Source data:
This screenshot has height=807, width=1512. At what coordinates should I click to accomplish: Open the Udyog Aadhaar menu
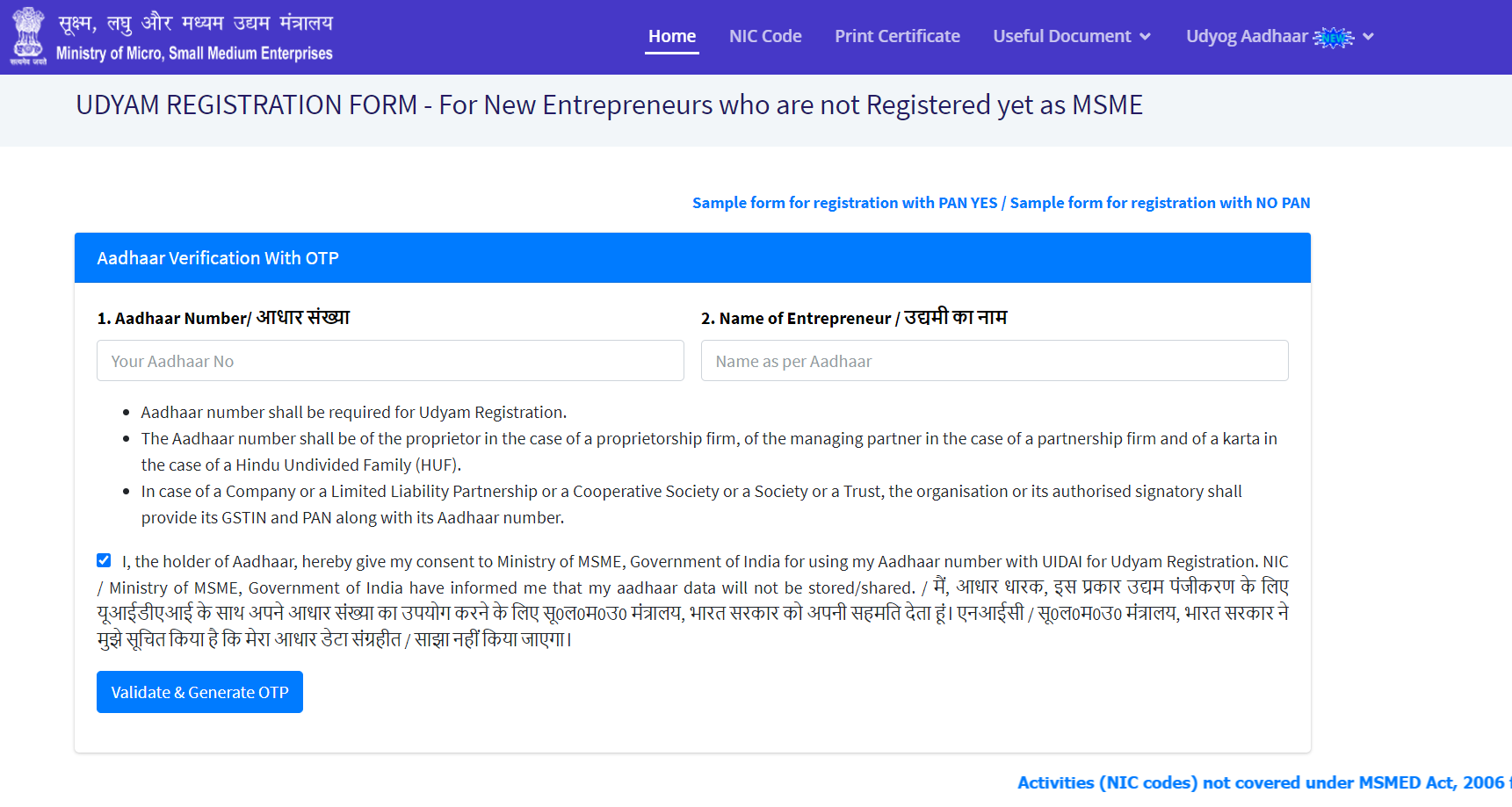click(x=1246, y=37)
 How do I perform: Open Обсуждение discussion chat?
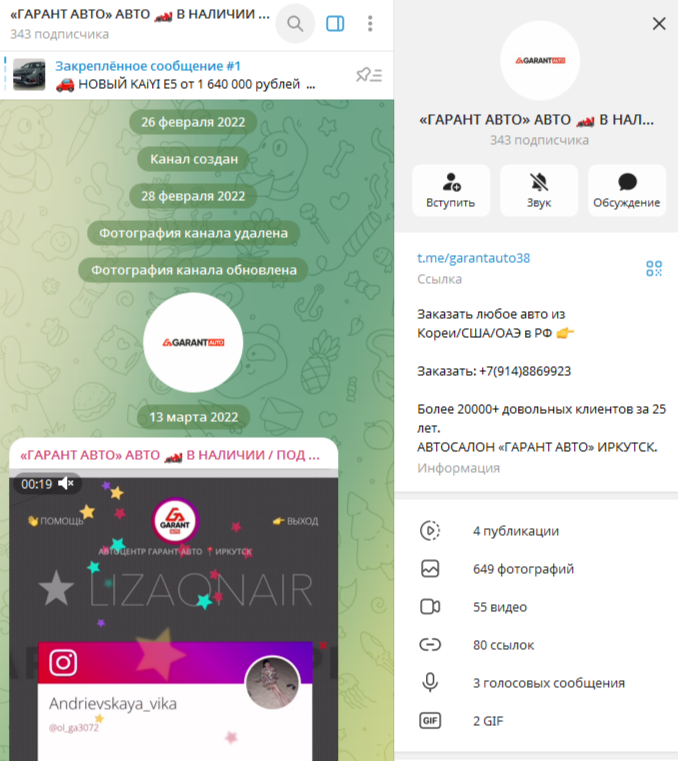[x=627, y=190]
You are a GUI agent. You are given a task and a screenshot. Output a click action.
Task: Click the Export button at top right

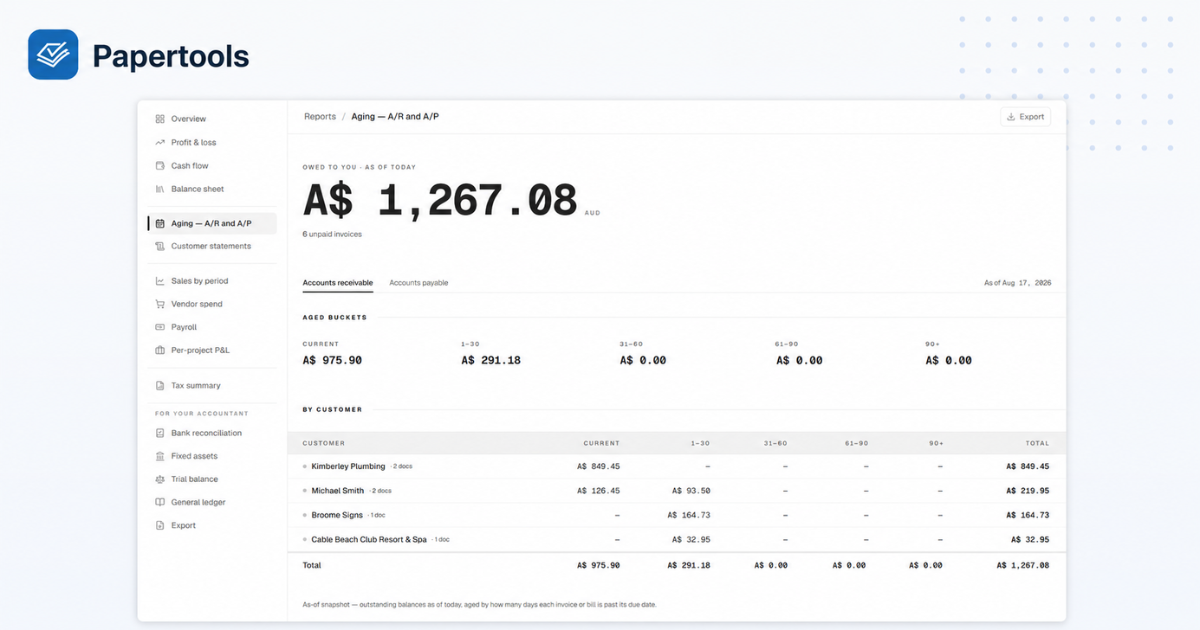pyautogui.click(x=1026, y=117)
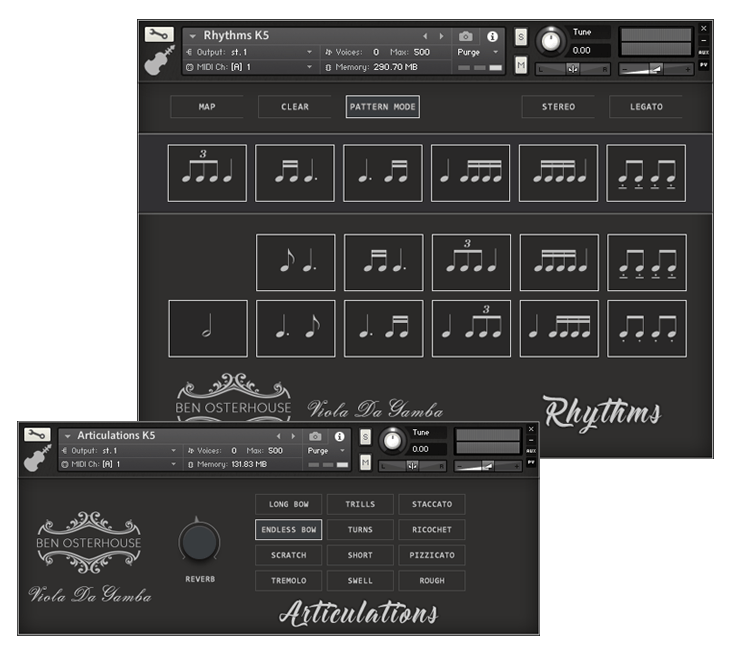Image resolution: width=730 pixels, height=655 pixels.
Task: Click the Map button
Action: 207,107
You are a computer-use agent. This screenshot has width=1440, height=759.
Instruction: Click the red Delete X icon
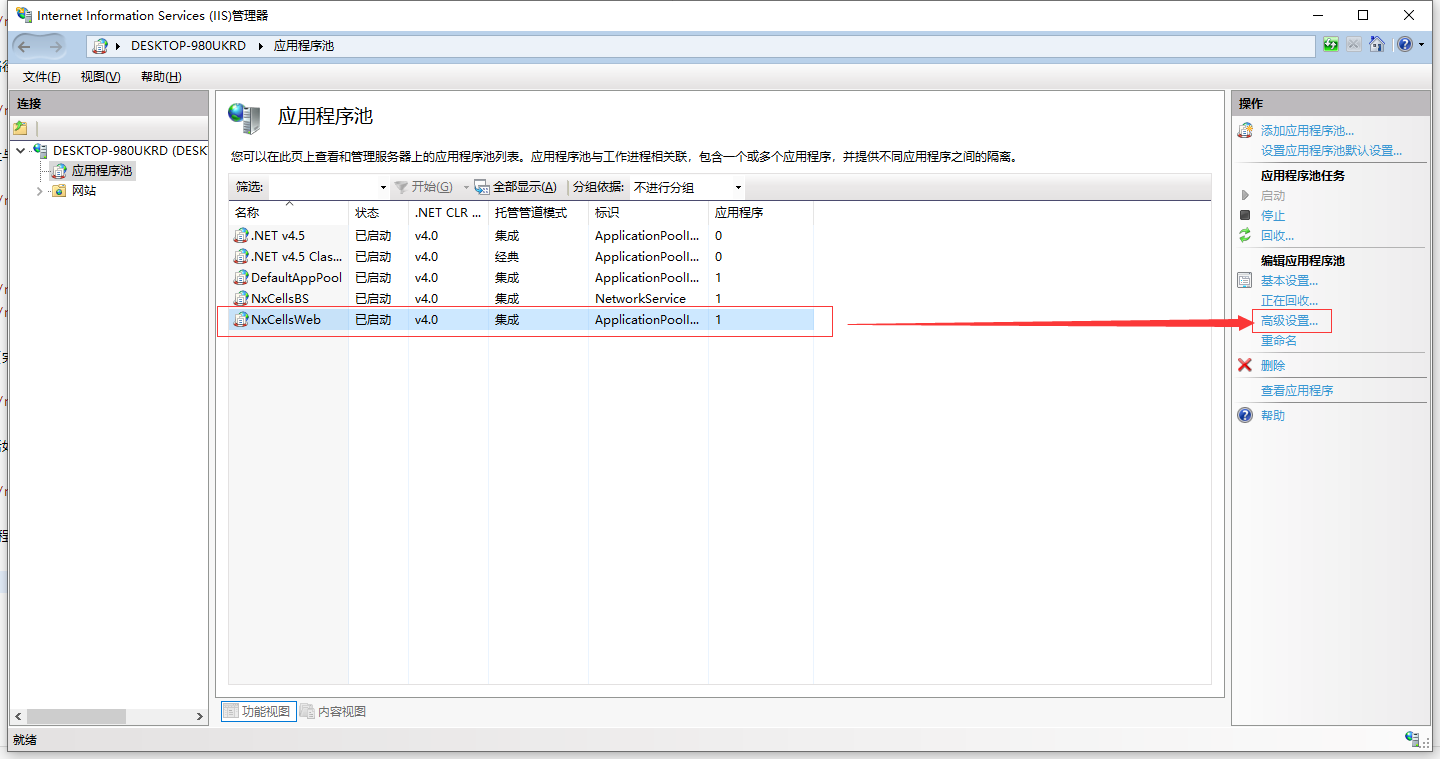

Description of the task:
Reproduce the records exactly, starting with their first line and ending with the line that contains "You are a GUI", though pictures should be dropped.

Written response:
This screenshot has height=807, width=1512. At what coordinates should I click to accomplish: Open the Udyog Aadhaar menu
click(x=1246, y=37)
 How do I perform: Open Обсуждение discussion chat?
[x=627, y=190]
You are a GUI agent. You are given a task and a screenshot. Output a click action.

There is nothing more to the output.